Prints the help message.

-m <path/ID>

Sets the path to the model (if stored locally) or the model ID from the Hugging Face library.

-d <path>

Sets the path to the dataset in .pkl format.

-o <path>

Sets the path to the output directory.

-b <size>

Optional. Sets batch size used for running the measurements (default: 32).

-l <samples>

Optional. Sets the limit of the samples in the calibration dataset.

-t <size>

Optional. Sets the tensor parallel size (default: 1).

Examples:

  • Calibrating the Meta-Llama-3.1-405B-Instruct model using a processed dataset:

    ./calibrate_model.sh -m /path/to/local/llama3.1/Meta-Llama-3.1-405B-Instruct/ -d dataset-processed.pkl -o /path/to/measurements/vllm-benchmarks/inc -b 128 -t 8 -l 4096
    
  • Calibrating the Hugging Face facebook/opt-125m model using a processed dataset:

    ./calibrate_model.sh -m facebook/opt-125m -d dataset-processed.pkl -o inc/
    

Running FP8 Inference

Once the model calibration is completed and the measurements are collected, run FP8 inference with vLLM using the following command:

export QUANT_CONFIG=/path/to/quant/config/inc/meta-llama-3.1-405b-instruct/maxabs_quant_g3.json
vllm serve meta-llama/Llama-3.1-405B-Instruct --quantization inc --kv-cache-dtype fp8_inc --weights-load-device cpu --tensor_paralel_size 8

The following configurations are required for enabling FP8 inference:

  • The QUANT_CONFIG environment variable points to the measurements in the maxabs_quant_g3.json quantization file generated after the calibrate_model.sh execution.

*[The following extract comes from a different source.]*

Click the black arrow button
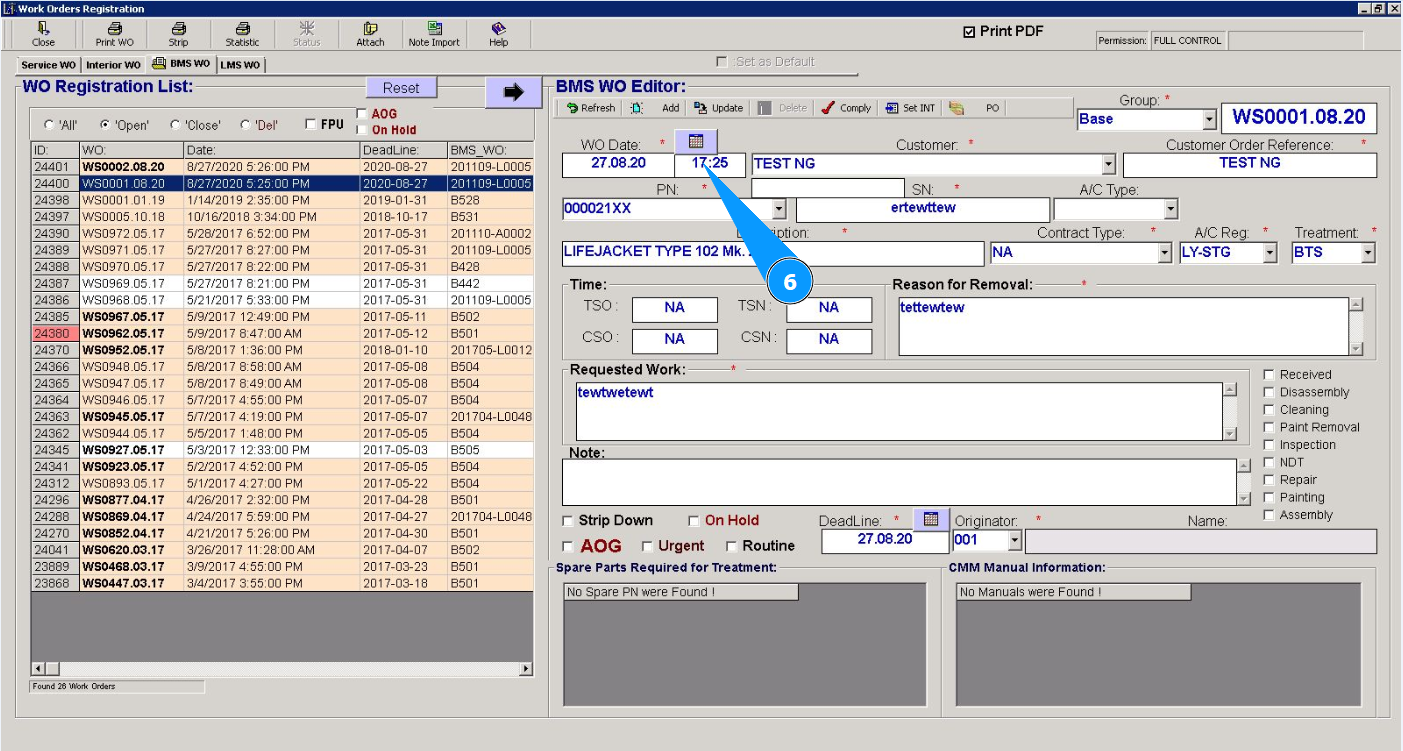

  • The --quantization inc and --kv-cache-dtype fp8_inc parameters enable the FP8 quantization using INC and QUANT_CONFIG.

Note

For an example of running FP8 inference on the Meta-Llama-3.1-70B-Instruct model, refer to the FP8 Quantization and Inference using Intel® Neural Compressor (INC) tutorial.

Basic Troubleshooting for OOM Errors

  • During the development phase, when evaluating a model for FP8 inference on vLLM, you may skip the warmup phase of the server. This helps to achieve faster testing turnaround times and can be set using the VLLM_SKIP_WARMUP=true environment variable.

    Note

    You may disable warmup only for development but it is highly recommended to enable it in production.

  • When using FP8 models, you may experience timeouts caused by the long compilation time of FP8 operations. To mitigate this, set the following environment variables:

    • VLLM_ENGINE_ITERATION_TIMEOUT_S to adjust the vLLM server timeout. You can set the value in seconds, e.g., 600 equals 10 minutes.

    • VLLM_RPC_TIMEOUT to adjust the RPC protocol timeout used by the OpenAI-compatible API. This value is in microseconds, e.g., 600000 equals 10 minutes.